But we'll always have the greats:
- The Worm Mark Zuckerburg expressing concerns over her candidacy.
- Filleting Bloomberg like a trout. And before that, Delaney! I don't give her all the credit for Chris Matthews, but I'll give her some. She had this great habit of making terrible men just show their asses.
Highlights of the primary, non-Warren:
- Bernie is Jewish. While many flatten him and Joe as "two old White guys" (and I get it) I think there is lots that's fantastic and meaningful about this aspect of his candidacy. Talia Lavin wrote a great piece about this.
- There's light cause for cheer in the upcoming primary debate, even though it's kind of pointless. Jorge Ramos was supposed to moderate (he can't anymore because of potential SARS-CoV-19 exposure), and telling little Pablo "Jorge Ramos would moderate a major presidential debate" when I was a kid, I wouldn't have believed you.
If you haven't had enough words, some more Warren-ish articles/narratives about the primary:
- The Vox case for Elizabeth Warren was fantastic. The Bernie one too.
- Feature piece on a volunteer who did a shit ton of work for her.
- Here's a great thread if you want to learn more about how stupid primaries are. Primaries don't count votes unless you get over 15%, so most of Warren's votes counted for nothing meaningful.
- Bernie getting kneecapped this way prior to Super Tuesday was, well, a risk his campaign knew about and bet against. If you built the Death Star that way intentionally, you can only complain so much about what a well-placed proton torpedo can do.
- I've been impressed with AOC's messaging around this. She supported Bernie but respects and wants to build a coalition with Warren voters. I'd like more of this, to be a part of this.
- Pareene on Democrats and electibility, and how it's counterproductive bullshit.

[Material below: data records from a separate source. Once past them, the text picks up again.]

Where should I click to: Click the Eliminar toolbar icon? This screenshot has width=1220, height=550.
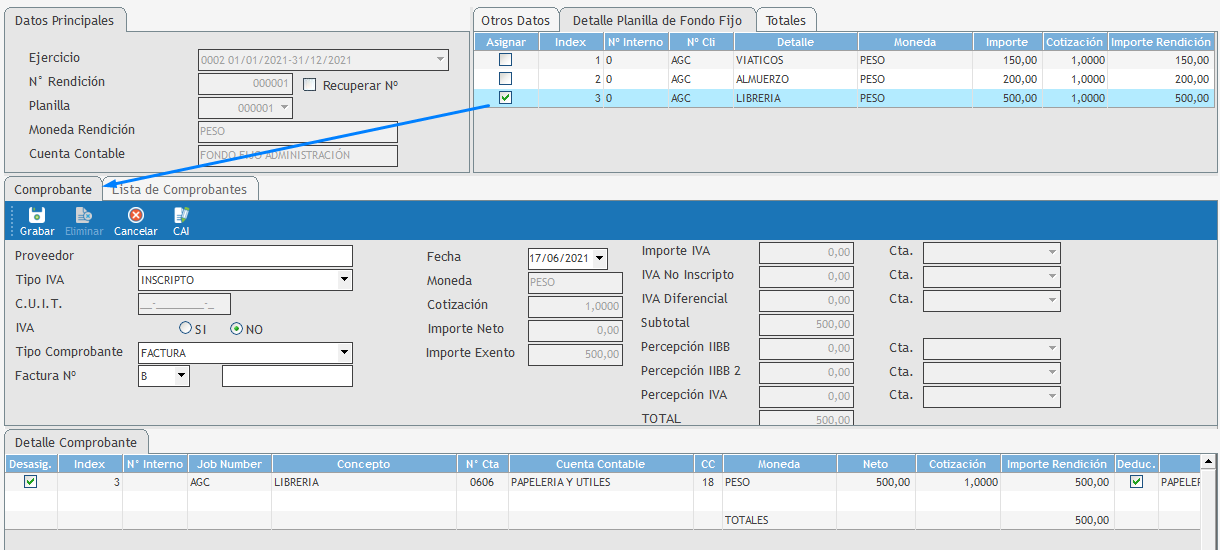click(84, 215)
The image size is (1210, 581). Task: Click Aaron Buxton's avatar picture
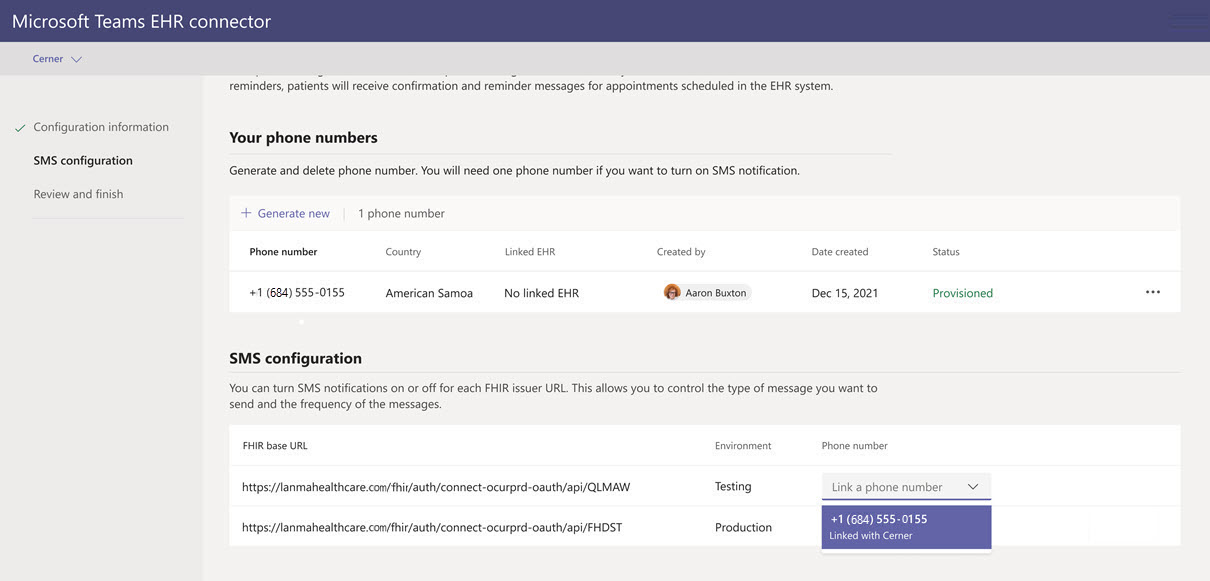(x=672, y=292)

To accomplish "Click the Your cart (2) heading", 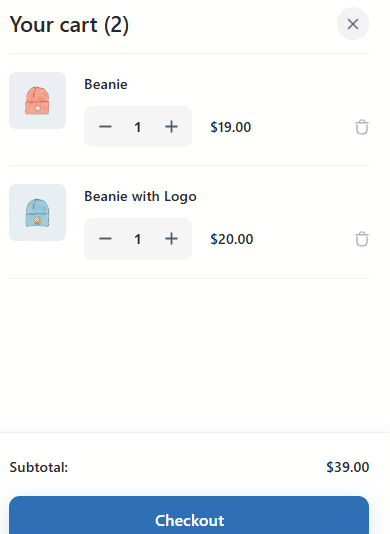I will pyautogui.click(x=69, y=25).
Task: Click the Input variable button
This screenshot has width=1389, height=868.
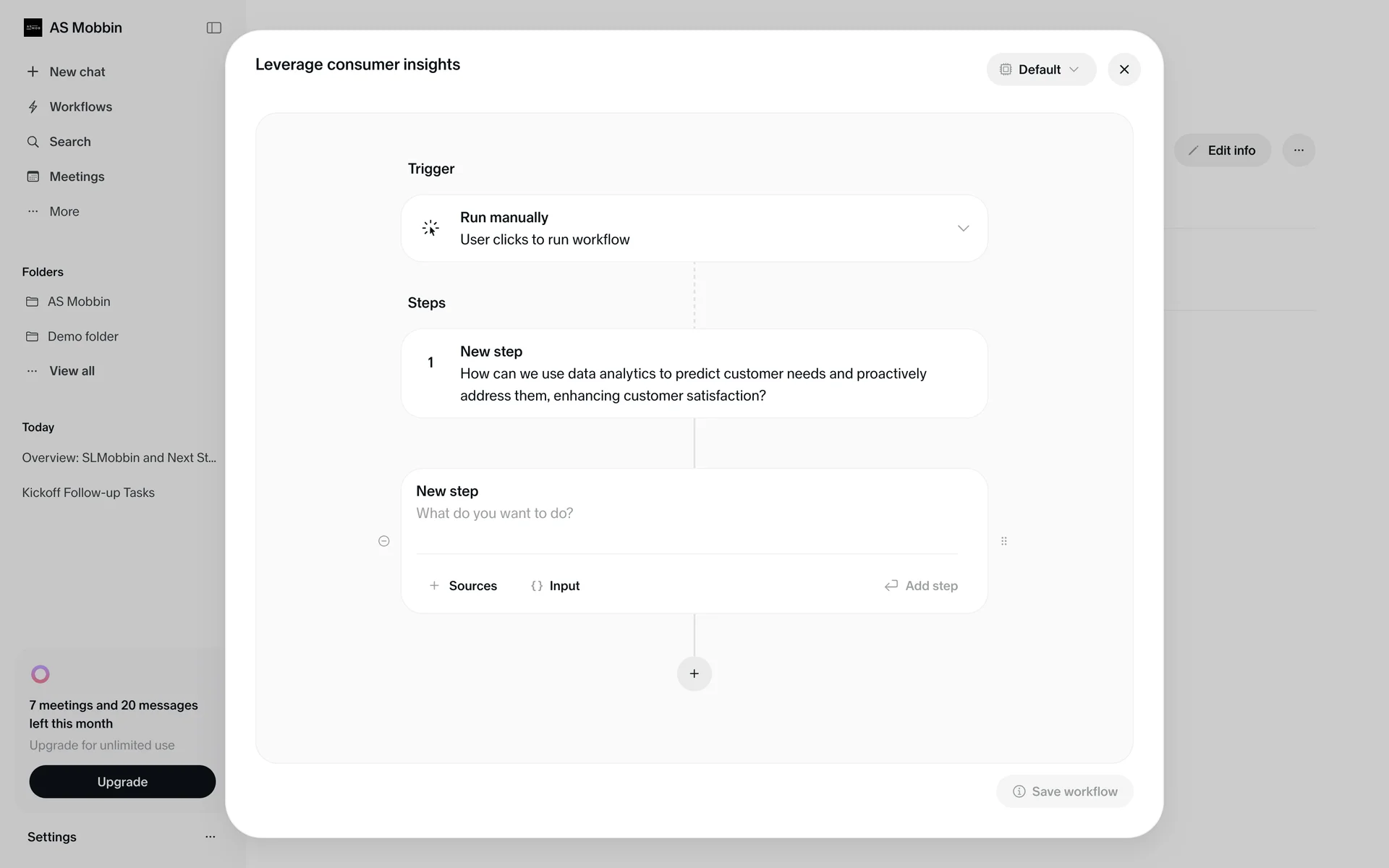Action: pos(556,586)
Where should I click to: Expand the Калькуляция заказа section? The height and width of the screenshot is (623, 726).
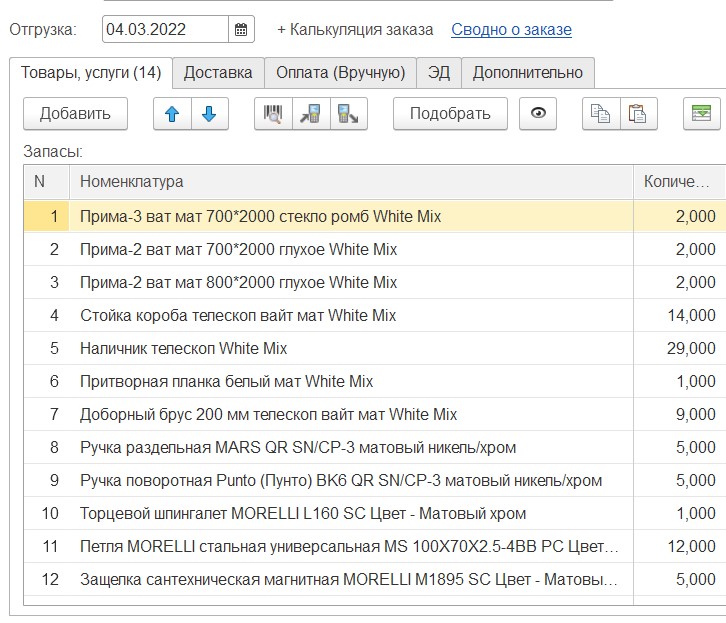(x=355, y=30)
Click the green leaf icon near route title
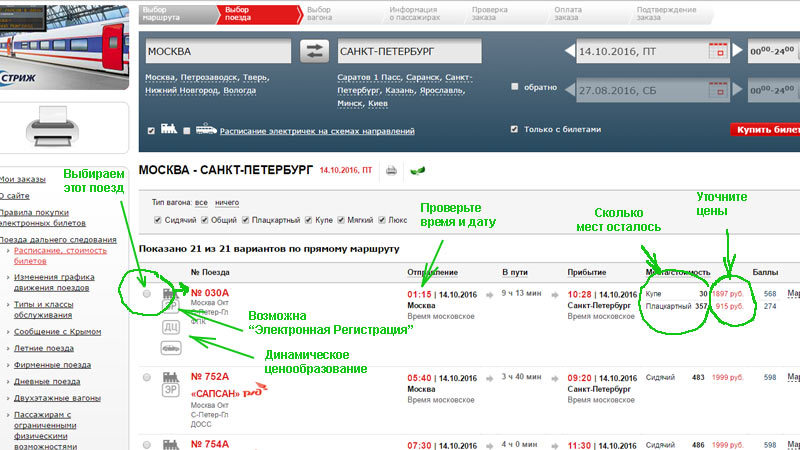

There! It's out of my system. There are a million little insider-baseball narratives I could mention too, but ¡basta!, on to live my damn life, which right now is too much startup code, some side OCaml for fun, trashy paranormal romance novels, and occasionally playing Celeste for that final golden (idk, in April?).
Also, not dying 😷
1. ^ I'm a little biased because so much of what I see is on Twitter, which is a very small, very vocal subset of his base, on a platform specifically designed to get emotional reactions and not allow much conversation. And much of the forces they blame(d) are absolutely legitimate. But not all of them, and you still gotta be tactical in the presence of unfair forces.
And this is only a knock on his presidential campaign, specifically: I'm extremely grateful for the inspiration and energy his runs produce. We flipped the NY State Senate away from awful incumbants, got rid of Joe Crowley, and many amazing progressives have cited his 2016 (and now, 2020) runs as inspiration to run themselves. The establishment survived this one election, but they're on borrowed time, and Bernie's campaigns are a huge driver in this.